Some mental adjustment will be necessary at first. Every place will learn a new relationship with the hours. New York (with its longitudinal companions) will be the place where people breakfast at noon, where the sun reaches its zenith around 4 p.m., and where people start dinner close to midnight. (“Midnight” will come to seem a quaint word for the zero hour, where the sun still shines.) In Sydney, the sun will set around 7 a.m., but the Australians can handle it; after all, their winter comes in June.

The human relationship with time changed substantially with the arrival of modernity — trains and telegraphs and wristwatches all around — and we can see it changing yet again in our globally networked era. We should synchronize our watches for real.
As someone that works on an international team, I would love this.

Timekeeping in man made construct, we can change it to meet our needs. Remember, clocks didn't even have a minute hand until recently in human history.

http://www.nytimes.com/2016/11/06/opinion/sunday/time-to-dump-time-zones.html

Wait what. I don't get it. I can't wrap my head around it. It just doesn't work >.<

No thanks, it's perfectly fine the way it is.

This.
 
This is totally dumb and wouldn't work anyway. Work days are dictated by the visibility of the sun, not by the absolute rotation of the earth, so you'd end up with arbitrary longitudinally defined working hours which is basically time zones anyway. This time though, instead of simply remembering "oh the pacific areas are 2 hours behind" you have to remember "oh pacific-er's eat lunch at 10 am and are asleep by 9"
 

CloudWolf

Member
What would this change exactly? The abolition of time zones wouldn't stop it from being midnight in one place while it's day in another. If anything, it would make things more confusing for just about everyone in the world.
 

Fusebox

Banned
Sounds like an absolutely absurd and terrible scenario to me.

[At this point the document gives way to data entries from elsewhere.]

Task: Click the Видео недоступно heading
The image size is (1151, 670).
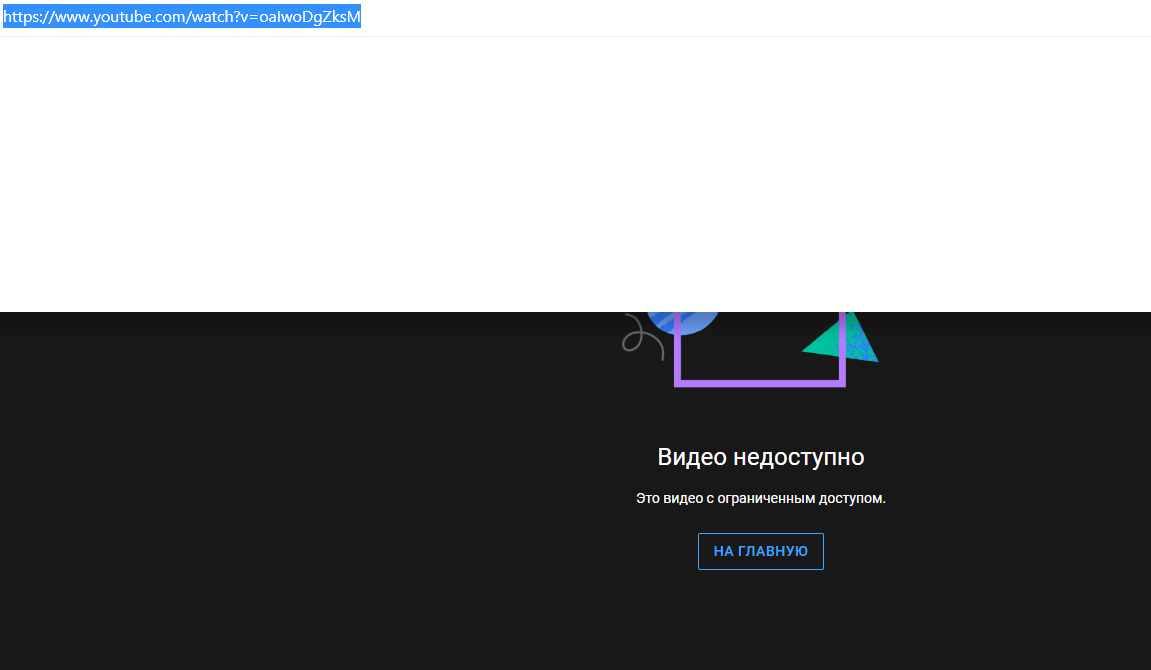Action: (x=761, y=456)
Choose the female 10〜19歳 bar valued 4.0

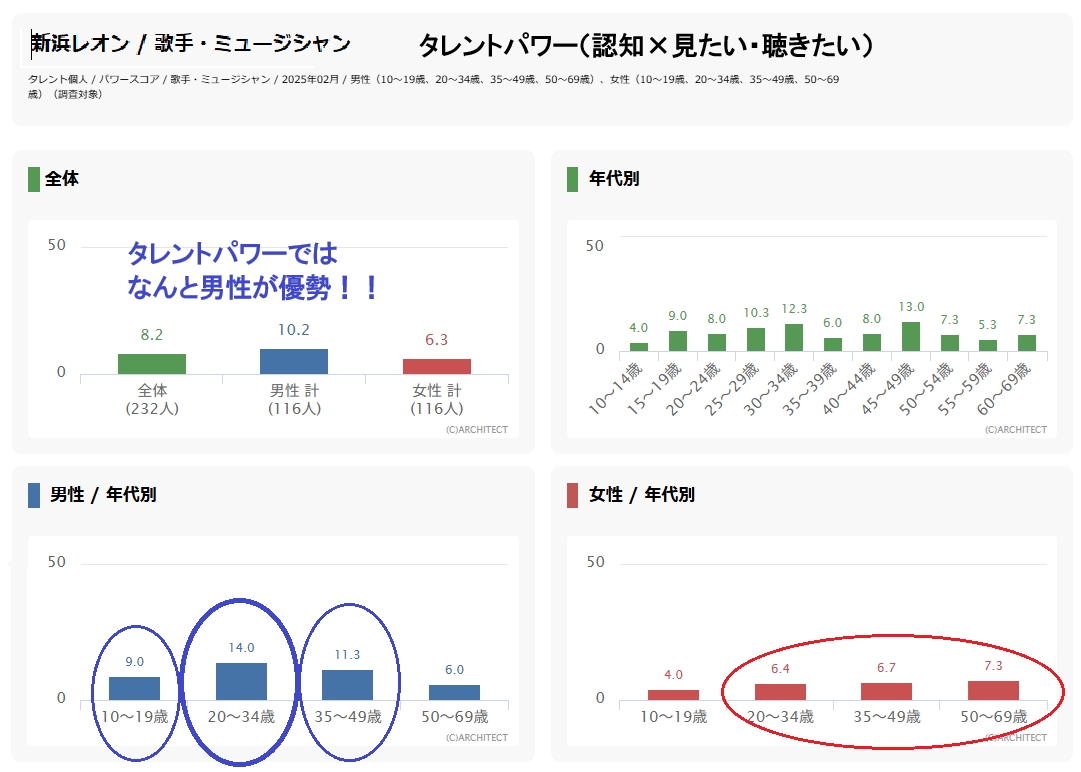(673, 694)
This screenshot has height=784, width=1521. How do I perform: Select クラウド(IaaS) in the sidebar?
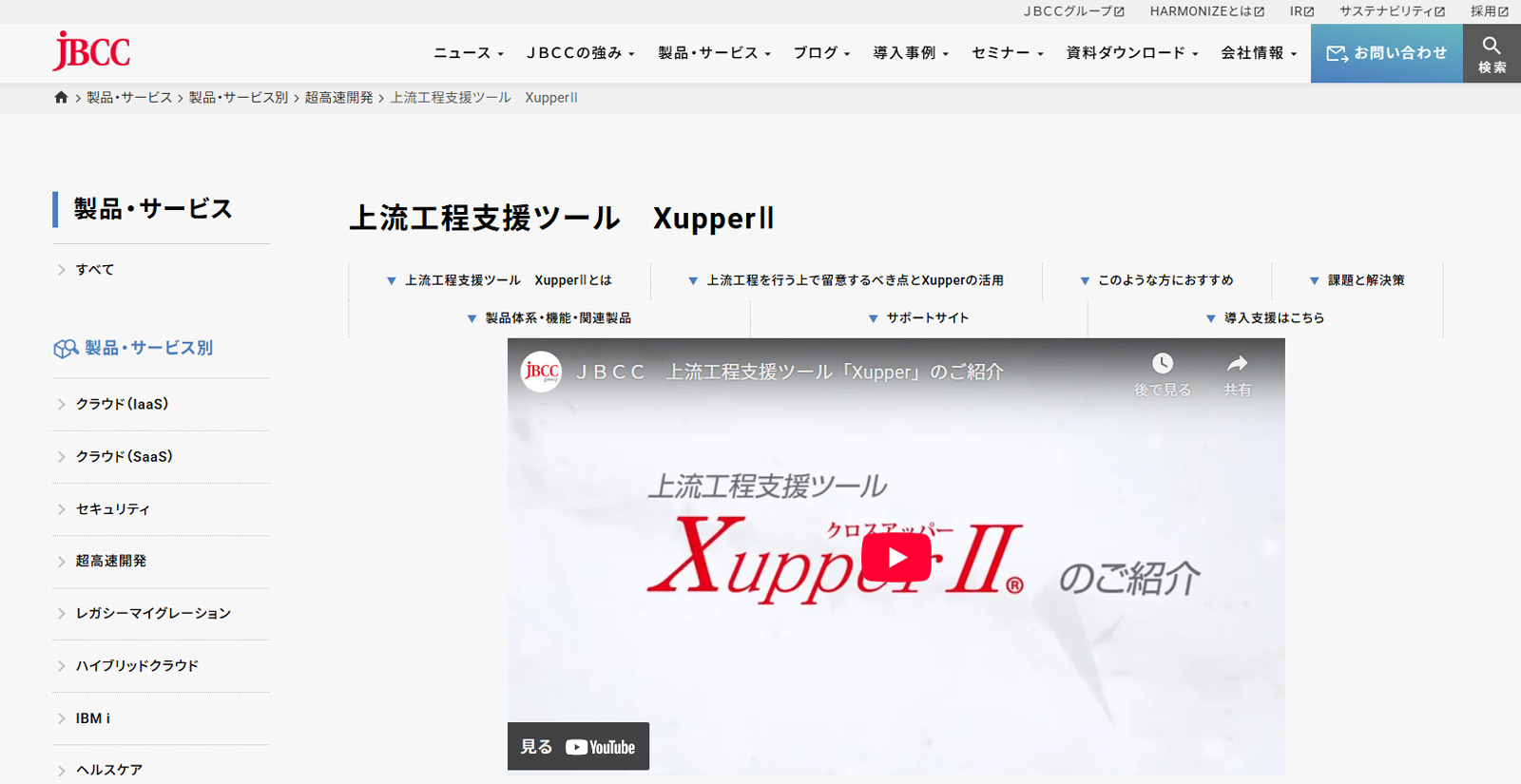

And I work with my international teams too, we don't get confused by time zones and miss teleconferences because we aren't morons who can't do basic math.
 

Joni

Member
I think it can work if you force Americans to work in the middle of the night and sleep during the day.
 

Munti

Member
I didn't read the whole thread but I think this idea has many problems.

Sure, it would be great to know what time it is on the whole world. But let's say I want to phone someone from a different part of the world, I have then to know at what time it is appropriate to phone this person. Not that I phone him in the middle of the night. Or I want to fly on the other side of earth and want to know if I will arrive there when it's day or night. Or on vacation, you will maybe ask the whole time: "Is it now the time where you go out for lunch here? If yes don't forget to go to dinner in 6 hours from now on". I thing that makes things much more complicated and you have to know for each destination where the sun lies at what time.

I'm ok with the system we have now
 

sc0la

Unconfirmed Member
This is stupid even for the stated reason (international co-ordination) Say you do need to contact someone in a distant time zone. Instead of looking up the time in Germany (you would already know that) you would have to look up if people are awake or asleep or at work or god knows what at this specific time.

that is decidedly harder than oh it's noon there "I'll wait till after their lunch break. "
 
Terrible idea. Instead of dealing with time zones you would have to deal with explicitly learning times of day for every single place on earth to understand context.